→ **To be done**: In the text on graphenic carbon particles, what upper limit is given for the amount of these particles in the compositions?

→ **Text section**:
···

As a result, graphenic carbon particles having a 3D morphology are currently
thought to
provide the best conductive pathway in the present compositions and is
currently thought to
be useful for obtaining electrical conductivity characteristics sought by the
present invention,
particularly when the graphenic carbon particles are present in the
composition in the
relatively low amounts described below.
[0040] In certain embodiments, the graphenic carbon particles are present
in the
compositions of the present invention in an amount of at least 0.1 weight
percent, such as
least 1 weight percent, or, in some cases, at least 2 weight percent, based on
the total weight
of non-volatile components in the composition. In certain embodiments, the
graphenic
carbon particles are present in the compositions of the present invention in
an amount of no
more than 30 weight percent, such as no more than 20 weight percent, or, in
some cases, no
more than 15 weight percent, based on the weight of all non-volatile
components of the
composition.
[0041] In certain embodiments, the compositions of the present invention
comprise
other fillers besides the graphenic carbon particles described above. As used
herein, "filler"

···

Word and item position data
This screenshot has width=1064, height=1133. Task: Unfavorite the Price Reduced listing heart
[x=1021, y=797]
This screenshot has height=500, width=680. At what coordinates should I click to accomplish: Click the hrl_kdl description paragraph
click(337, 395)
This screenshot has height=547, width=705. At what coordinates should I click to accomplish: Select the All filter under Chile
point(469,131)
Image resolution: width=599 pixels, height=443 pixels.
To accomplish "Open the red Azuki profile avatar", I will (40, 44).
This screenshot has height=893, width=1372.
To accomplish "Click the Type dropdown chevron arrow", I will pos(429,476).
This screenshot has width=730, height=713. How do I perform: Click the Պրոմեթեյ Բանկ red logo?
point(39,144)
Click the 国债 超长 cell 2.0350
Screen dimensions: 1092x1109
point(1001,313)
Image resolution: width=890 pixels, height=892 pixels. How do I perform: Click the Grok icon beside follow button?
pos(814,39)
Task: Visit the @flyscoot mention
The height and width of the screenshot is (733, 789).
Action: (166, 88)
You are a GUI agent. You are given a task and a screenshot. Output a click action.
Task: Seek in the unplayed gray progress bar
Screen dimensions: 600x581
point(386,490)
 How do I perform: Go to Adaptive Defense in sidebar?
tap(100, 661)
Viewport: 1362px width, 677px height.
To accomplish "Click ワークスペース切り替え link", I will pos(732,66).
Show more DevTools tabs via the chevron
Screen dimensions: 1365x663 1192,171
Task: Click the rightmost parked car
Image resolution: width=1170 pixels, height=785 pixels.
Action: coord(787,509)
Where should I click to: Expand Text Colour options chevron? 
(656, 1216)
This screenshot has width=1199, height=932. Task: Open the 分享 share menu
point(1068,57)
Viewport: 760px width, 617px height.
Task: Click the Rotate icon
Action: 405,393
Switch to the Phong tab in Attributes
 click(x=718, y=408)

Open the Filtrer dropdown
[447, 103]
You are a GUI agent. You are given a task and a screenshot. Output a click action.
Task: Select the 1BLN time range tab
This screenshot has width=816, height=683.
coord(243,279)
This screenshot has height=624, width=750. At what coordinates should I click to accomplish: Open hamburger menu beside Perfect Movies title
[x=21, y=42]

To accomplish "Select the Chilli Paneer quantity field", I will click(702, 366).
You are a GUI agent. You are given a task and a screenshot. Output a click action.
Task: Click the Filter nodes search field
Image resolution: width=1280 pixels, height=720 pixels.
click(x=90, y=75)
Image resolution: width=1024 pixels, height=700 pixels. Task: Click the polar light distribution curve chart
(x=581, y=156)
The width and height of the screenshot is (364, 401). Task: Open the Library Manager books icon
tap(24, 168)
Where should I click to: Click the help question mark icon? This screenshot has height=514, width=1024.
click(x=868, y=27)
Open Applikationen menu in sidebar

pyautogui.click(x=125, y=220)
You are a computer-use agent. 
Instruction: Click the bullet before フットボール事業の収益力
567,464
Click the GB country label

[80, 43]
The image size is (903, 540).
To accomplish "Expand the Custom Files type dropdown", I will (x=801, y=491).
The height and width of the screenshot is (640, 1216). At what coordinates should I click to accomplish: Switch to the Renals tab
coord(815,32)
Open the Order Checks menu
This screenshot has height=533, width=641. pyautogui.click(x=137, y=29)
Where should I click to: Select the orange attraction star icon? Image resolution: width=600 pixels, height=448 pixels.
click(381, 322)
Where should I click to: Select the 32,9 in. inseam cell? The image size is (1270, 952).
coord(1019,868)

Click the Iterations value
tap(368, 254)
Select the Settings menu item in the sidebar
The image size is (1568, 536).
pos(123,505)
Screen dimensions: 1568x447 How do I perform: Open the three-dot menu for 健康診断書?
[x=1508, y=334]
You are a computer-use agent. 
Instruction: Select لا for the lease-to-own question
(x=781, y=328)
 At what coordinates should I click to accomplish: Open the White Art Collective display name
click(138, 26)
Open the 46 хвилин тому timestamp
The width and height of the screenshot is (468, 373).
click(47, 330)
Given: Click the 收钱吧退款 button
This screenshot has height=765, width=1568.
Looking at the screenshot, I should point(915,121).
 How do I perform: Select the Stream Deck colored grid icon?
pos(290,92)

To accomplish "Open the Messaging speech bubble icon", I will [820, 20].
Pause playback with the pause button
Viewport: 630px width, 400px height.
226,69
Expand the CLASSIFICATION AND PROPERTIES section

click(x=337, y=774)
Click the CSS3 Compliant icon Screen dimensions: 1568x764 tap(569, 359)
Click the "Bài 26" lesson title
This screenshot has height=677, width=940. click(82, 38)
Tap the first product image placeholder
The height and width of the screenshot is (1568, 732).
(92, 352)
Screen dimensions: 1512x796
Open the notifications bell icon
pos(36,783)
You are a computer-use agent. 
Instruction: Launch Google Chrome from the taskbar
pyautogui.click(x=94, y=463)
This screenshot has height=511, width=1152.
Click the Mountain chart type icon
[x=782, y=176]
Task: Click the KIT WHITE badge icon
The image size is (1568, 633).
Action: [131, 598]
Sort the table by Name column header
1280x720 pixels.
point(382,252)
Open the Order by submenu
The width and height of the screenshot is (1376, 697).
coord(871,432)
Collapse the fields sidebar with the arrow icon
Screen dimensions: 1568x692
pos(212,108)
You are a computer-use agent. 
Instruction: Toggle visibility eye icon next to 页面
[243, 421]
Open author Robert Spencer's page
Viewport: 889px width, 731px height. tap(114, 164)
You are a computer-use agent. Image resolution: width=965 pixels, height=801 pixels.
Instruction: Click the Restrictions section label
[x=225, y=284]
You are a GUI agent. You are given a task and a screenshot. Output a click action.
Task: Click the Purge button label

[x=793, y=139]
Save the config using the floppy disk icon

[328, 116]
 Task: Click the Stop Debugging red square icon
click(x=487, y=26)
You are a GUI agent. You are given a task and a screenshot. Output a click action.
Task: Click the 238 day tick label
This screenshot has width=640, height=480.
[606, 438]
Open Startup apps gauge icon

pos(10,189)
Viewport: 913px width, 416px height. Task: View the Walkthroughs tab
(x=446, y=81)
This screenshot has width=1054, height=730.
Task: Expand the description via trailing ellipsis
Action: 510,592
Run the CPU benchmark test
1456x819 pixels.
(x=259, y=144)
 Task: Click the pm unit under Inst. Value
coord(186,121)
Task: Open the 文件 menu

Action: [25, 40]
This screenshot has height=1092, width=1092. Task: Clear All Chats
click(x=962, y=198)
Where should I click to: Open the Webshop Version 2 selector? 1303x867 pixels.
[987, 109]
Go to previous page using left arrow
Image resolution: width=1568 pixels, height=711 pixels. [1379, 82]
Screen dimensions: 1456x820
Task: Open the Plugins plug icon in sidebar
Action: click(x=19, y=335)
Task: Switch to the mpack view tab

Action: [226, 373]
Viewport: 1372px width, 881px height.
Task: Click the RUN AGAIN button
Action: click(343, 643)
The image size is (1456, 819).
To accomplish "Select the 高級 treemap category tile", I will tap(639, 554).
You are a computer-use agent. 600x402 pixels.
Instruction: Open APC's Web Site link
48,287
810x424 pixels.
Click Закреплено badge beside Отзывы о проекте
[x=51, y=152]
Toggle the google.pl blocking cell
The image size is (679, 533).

···

→ **Written reply**: No more than 30 weight percent, based on the weight of all non-volatile components of the composition.